The hitch is that these four facilities together can treat only 11 patients. Compare that with the 100 to 150 people who enter the U.S. from Ebola-infected countries daily. Suspending travel visas from these countries is a no-brainer. So is expanding capacity at these four facilities, instead of outfitting hundreds of hospitals to treat Ebola. Hospitals should be prepared to recognize possible cases, isolate them and then call for help. Period.

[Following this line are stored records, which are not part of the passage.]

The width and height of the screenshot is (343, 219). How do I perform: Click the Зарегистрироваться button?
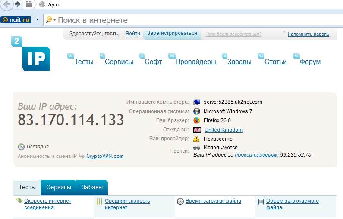coord(172,33)
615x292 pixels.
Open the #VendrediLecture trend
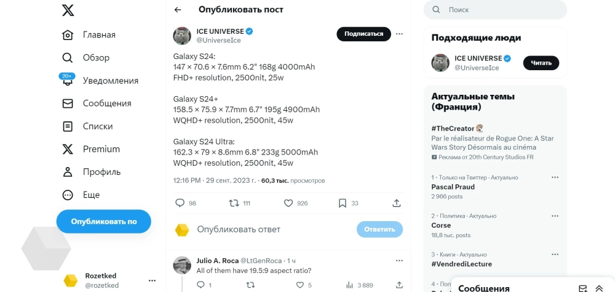(461, 264)
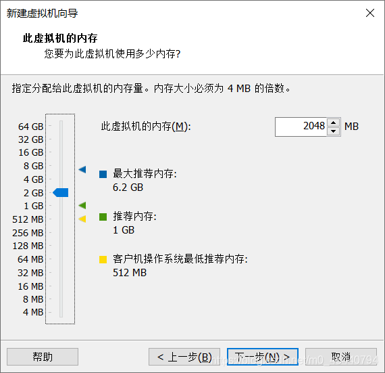Click the yellow guest OS minimum arrow marker
This screenshot has width=385, height=373.
(82, 219)
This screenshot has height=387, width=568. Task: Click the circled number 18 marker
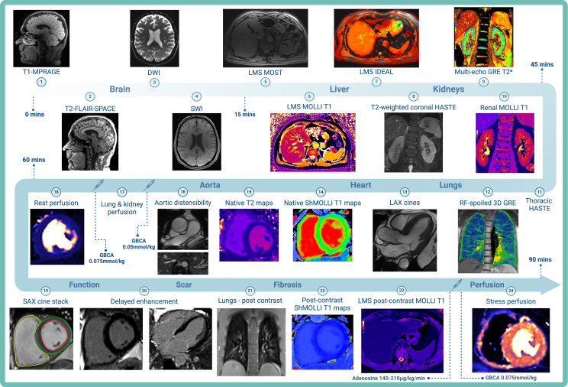click(x=56, y=192)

Last summer, the CDC announced that doctors and nurses treating Ebola should wear a waterproof gown, gloves, goggles and a face shield. That guideline left the user’s head uncovered and skin exposed around the neck and wrists. Sean G. Kaufman, an infection expert at the biocontainment facility that successfully treated Dr. Kent Brantly and Nancy Writebol and is now treating Vinson, called the guideline “absolutely irresponsible and dead wrong.”
At a House committee hearing last Thursday, Rep. Michael Burgess, R-Texas, held up a photo of Frieden in Africa wearing a protective suit that covered him head to toe. Burgess compared it to the flimsy guideline the CDC had issued for nurses and doctors here.
On Monday, the CDC backed off of its double standard and recommended a full-body suit with head cover modeled after what Doctors Without Borders caregivers wear. Will it be enough? Not necessarily. Any error in removing the gear can expose a caregiver to vomit and other bodily fluids contaminating the outside of the gear. So far this year, 16 Doctors Without Borders medical personnel who were experienced and relying on a buddy system to avoid errors became infected despite wearing the full gear. Nine of them died.
The CDC also is no longer claiming that any hospital with a single room can treat Ebola. In an October 14 nationwide conference call with hospital personnel, hospitals were encouraged to consider setting up an Ebola suite with a dedicated lab, because technicians working in the hospital lab are likely to quit if Ebola is brought in, and one spill would force the whole lab to shut down. Having to make such changes, exclaimed Dr. Richard Pitts, “would probably bankrupt our hospital.”
If not the preparations, then actually treating Ebola can put a hospital on life support. At Texas Health Presbyterian, some 100 health care workers exposed to Duncan are furloughed with pay and under observation. The public is shunning the hospital. Two-thirds of the beds are vacant. And Vinson has hired a lawyer.
The best Ebola strategy is to protect our local hospitals, health care workers, and patients by curbing travel and relying on the nation’s biocontainment facilities. That’s what they were built for.
Betsy McCaughey Ph.D. is chairman of the Committee to Reduce Infection Deaths and a senior fellow at the London Center for Policy Research.